2592. Maximize Greatness of an Array

Description

You are given a 0-indexed integer array nums. You are allowed to permute nums into a new array perm of your choosing.

We define the greatness of nums be the number of indices 0 <= i < nums.length for which perm[i] > nums[i].

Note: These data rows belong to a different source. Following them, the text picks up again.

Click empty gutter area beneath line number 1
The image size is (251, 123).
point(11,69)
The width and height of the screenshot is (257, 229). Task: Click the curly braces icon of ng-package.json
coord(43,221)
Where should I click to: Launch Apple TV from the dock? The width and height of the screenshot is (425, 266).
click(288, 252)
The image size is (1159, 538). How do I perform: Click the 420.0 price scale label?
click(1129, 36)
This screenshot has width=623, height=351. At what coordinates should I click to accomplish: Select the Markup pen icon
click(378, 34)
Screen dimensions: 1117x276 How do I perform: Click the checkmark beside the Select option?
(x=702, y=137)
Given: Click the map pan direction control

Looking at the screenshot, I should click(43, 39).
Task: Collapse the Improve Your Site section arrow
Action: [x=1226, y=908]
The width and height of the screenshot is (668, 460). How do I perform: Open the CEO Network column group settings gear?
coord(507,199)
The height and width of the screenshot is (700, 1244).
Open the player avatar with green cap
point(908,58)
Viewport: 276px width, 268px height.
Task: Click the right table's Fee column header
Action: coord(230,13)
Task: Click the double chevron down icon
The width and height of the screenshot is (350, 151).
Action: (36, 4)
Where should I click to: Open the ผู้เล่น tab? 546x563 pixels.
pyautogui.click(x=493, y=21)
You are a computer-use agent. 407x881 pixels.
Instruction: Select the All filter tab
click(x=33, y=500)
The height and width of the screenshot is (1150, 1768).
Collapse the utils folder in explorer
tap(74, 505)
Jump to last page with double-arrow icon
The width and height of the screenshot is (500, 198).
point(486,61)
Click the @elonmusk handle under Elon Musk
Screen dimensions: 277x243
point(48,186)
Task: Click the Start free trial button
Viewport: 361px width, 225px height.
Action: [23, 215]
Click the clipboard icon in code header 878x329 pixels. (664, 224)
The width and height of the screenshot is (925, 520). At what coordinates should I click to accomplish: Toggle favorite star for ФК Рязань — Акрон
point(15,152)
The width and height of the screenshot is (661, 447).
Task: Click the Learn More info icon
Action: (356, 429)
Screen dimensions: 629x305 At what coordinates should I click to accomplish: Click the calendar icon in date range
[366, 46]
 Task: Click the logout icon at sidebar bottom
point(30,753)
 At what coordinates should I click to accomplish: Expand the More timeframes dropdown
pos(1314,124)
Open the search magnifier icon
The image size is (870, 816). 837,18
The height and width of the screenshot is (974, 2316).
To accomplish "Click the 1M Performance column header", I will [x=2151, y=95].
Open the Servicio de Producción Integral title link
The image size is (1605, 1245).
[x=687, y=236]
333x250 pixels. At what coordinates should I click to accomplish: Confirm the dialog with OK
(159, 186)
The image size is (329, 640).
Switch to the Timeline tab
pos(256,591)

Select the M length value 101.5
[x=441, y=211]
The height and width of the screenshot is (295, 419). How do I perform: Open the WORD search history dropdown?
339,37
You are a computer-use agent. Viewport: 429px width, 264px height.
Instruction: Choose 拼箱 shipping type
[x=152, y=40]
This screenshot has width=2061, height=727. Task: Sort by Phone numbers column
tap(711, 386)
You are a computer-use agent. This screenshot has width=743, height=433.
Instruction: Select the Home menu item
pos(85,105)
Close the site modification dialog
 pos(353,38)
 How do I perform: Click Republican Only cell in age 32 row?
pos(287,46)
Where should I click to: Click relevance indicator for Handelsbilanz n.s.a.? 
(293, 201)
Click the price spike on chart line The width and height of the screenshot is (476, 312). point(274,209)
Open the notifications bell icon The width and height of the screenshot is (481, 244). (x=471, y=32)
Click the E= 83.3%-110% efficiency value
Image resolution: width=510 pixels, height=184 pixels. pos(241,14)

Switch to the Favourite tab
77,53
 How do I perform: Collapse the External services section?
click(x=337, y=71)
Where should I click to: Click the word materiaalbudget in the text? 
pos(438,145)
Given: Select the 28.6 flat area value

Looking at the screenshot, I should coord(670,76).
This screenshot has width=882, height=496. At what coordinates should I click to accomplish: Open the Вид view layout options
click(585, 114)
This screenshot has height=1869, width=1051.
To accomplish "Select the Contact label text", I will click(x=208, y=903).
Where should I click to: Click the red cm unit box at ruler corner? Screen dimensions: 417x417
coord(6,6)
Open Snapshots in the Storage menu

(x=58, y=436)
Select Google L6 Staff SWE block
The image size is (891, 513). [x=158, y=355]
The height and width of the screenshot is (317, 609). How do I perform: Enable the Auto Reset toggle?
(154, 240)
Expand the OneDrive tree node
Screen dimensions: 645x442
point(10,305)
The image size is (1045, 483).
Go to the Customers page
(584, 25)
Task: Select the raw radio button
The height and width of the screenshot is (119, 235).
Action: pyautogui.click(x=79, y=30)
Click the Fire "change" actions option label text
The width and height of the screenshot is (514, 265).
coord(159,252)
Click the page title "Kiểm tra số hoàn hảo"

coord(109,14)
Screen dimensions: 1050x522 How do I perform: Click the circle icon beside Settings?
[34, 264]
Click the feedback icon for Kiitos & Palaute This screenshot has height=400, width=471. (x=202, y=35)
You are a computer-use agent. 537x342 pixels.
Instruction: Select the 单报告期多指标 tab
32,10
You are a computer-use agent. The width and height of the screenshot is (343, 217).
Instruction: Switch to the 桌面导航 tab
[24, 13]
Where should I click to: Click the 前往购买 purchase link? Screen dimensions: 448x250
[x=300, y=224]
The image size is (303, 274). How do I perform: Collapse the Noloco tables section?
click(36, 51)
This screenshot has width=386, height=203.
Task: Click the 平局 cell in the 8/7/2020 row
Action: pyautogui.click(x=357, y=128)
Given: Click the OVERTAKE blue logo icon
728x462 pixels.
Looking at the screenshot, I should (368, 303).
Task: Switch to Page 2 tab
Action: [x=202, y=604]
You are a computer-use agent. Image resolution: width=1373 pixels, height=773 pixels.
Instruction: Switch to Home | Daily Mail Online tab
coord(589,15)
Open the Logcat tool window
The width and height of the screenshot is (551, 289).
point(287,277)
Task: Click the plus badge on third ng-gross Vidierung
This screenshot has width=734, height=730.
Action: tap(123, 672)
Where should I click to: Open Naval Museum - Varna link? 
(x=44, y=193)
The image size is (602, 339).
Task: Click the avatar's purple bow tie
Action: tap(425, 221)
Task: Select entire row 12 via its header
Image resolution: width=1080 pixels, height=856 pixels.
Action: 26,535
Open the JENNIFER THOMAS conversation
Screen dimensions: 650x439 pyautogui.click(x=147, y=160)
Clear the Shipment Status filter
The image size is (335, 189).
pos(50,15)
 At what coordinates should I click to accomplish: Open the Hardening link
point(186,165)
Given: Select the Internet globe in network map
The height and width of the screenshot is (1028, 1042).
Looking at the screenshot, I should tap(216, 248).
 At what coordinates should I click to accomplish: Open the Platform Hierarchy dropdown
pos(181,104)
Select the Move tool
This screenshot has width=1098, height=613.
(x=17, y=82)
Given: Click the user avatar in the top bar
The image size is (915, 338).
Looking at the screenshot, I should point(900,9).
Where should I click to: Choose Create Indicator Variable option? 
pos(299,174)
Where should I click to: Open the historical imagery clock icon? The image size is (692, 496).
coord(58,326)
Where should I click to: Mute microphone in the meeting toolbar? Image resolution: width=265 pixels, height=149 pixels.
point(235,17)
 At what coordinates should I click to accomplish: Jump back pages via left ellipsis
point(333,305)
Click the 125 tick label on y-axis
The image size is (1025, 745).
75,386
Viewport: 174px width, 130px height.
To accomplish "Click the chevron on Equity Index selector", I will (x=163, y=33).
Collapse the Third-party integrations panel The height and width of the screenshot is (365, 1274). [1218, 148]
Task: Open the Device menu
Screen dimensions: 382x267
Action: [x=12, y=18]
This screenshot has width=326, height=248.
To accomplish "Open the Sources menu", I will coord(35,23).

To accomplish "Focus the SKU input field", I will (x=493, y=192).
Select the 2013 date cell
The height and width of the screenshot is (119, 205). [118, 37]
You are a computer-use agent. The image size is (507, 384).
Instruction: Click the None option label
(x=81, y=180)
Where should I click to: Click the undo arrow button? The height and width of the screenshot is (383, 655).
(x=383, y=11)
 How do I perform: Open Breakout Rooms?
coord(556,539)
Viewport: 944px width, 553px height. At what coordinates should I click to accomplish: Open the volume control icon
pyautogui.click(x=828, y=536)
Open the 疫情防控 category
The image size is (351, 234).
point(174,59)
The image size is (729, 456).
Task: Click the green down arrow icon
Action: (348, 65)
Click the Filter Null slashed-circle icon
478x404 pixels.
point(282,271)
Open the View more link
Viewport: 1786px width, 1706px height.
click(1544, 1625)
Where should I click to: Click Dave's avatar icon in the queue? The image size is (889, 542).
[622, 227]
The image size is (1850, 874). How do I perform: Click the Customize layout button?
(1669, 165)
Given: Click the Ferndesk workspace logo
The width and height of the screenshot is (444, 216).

Return the maximum possible greatness you can achieve after permuting nums.

 

Example 1:

Input: nums = [1,3,5,2,1,3,1]
Output: 4
Explanation: One of the optimal rearrangements is perm = [2,5,1,3,3,1,1].
At indices = 0, 1, 3, and 4, perm[i] > nums[i]. Hence, we return 4.

Example 2:

Input: nums = [1,2,3,4]
Output: 3
Explanation: We can prove the optimal perm is [2,3,4,1].
At indices = 0, 1, and 2, perm[i] > nums[i]. Hence, we return 3.

 

Constraints:

  • 1 <= nums.length <= 105
  • 0 <= nums[i] <= 109

Solutions

Solution 1: Greedy

We can sort the array $nums$ first.

Then we define a pointer $i$ pointing to the first element of the array $nums$. We traverse the array $nums$, and for each element $x$ we encounter, if $x$ is greater than $nums[i]$, then we move the pointer $i$ to the right.

Finally, we return the value of the pointer $i$.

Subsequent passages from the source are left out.